Berlin is Rubble, Hitler is Mad, Stalin Decides to Aid British Intelligence--Call In Pekkala!

Berlin Red (Inspector Pekkala, #7)Berlin Red by Sam Eastland
My rating: 5 of 5 stars

Berlin is rubble, Hitler is living in an underground bunker and getting more and more deranged and paranoid. For the first time since trying to develop a controlled rocket launching system, it appears success has come. A rocket at its launch leaves a trail of vapor that looks like shimmering diamond dust and one of its designers becomes hopeful that perhaps the tide of defeat may yet be turned.

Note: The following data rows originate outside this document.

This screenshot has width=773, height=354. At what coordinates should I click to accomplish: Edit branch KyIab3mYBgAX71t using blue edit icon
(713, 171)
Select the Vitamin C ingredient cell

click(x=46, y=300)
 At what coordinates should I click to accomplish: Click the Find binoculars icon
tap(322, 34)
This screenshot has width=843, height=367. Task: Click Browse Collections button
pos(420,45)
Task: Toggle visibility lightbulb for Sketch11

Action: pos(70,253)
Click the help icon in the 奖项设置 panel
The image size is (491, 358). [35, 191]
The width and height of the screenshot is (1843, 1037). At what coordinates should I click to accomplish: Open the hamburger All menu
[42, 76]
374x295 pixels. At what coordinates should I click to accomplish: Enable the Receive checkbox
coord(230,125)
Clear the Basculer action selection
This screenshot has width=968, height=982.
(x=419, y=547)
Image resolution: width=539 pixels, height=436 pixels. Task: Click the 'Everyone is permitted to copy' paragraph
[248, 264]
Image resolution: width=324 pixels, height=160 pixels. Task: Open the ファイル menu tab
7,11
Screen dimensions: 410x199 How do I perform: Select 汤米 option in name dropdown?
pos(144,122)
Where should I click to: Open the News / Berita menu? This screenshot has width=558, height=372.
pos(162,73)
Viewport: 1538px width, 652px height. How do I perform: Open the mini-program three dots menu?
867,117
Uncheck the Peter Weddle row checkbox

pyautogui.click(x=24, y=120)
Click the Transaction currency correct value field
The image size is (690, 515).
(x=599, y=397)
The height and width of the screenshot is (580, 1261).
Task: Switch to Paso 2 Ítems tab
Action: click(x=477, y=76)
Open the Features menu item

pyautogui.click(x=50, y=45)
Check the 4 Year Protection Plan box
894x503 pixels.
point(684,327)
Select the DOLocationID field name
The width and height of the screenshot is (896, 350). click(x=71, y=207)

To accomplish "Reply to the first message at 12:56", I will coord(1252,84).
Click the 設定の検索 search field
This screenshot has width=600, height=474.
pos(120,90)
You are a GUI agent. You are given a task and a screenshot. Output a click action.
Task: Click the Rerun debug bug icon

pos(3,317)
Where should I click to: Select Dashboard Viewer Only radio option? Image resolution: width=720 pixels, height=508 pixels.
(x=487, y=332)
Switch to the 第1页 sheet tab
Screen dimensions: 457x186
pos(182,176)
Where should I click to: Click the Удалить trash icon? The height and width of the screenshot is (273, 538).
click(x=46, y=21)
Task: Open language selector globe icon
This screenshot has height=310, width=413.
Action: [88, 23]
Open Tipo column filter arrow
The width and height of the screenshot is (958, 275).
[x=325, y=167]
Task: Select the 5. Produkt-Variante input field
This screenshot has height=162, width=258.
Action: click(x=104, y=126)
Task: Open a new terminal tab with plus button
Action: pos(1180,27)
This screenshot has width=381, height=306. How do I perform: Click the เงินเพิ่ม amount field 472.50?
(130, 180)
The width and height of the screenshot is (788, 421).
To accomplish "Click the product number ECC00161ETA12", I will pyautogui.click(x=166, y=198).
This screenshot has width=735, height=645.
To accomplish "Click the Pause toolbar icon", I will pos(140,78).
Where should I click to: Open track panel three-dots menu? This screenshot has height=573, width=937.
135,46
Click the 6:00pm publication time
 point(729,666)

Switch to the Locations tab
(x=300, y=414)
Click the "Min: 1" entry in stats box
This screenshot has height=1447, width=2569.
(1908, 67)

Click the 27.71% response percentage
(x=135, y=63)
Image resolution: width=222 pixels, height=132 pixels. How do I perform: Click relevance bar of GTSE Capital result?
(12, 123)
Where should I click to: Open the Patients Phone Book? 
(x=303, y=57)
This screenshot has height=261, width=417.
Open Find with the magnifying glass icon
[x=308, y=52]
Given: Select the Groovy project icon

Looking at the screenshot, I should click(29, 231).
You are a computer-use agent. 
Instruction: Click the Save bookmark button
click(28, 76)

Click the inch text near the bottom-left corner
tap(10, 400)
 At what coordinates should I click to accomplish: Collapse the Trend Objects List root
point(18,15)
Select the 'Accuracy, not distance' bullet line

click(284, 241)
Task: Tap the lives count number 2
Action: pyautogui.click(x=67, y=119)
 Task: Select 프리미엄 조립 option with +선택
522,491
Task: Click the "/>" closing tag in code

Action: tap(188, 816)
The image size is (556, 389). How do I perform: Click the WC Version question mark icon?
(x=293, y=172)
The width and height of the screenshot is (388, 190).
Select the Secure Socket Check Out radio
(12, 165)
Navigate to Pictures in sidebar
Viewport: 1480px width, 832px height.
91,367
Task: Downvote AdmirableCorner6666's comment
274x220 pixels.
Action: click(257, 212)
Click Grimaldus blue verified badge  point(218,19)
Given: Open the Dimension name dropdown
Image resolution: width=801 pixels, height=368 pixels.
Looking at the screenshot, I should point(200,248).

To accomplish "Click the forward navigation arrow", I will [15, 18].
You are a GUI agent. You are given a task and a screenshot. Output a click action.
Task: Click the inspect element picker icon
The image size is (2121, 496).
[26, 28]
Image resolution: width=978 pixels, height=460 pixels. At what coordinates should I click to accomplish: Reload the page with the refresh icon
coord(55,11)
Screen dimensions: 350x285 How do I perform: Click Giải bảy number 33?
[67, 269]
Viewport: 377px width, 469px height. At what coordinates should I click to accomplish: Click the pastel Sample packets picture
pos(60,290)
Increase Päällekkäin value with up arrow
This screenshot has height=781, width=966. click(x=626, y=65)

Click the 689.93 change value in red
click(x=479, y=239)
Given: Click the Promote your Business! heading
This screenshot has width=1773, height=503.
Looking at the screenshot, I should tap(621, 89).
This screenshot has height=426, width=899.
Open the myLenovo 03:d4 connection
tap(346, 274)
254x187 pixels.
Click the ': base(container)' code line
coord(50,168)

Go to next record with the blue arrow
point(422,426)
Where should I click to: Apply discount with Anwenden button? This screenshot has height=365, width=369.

At the same time that word is being passed through the upper echelons of Nazi command, a British intelligence agent arrives at Stalin's office asking for assistance in locating and removing a British agent from Berlin. Stalin has just the man-Pekkala, The Emerald Eye. He is sure the Inspector will be willing to take on the task, since the agent in question is the long lost love of his life, Lilya. Stalin sends Kirov as well since Lilya has the plans for the rocket system and he would like them, too.
While Kirov and Pekkala are largely absent from the narrative, the tension and anxiety of Hitler's underlings, the Allied bombings and imminent invasion of Berlin and the shadowy activities of the various agents trying to make the best of a losing proposition are enough to keep the reader glued to the pages until the last --Kirov's report to Stalin.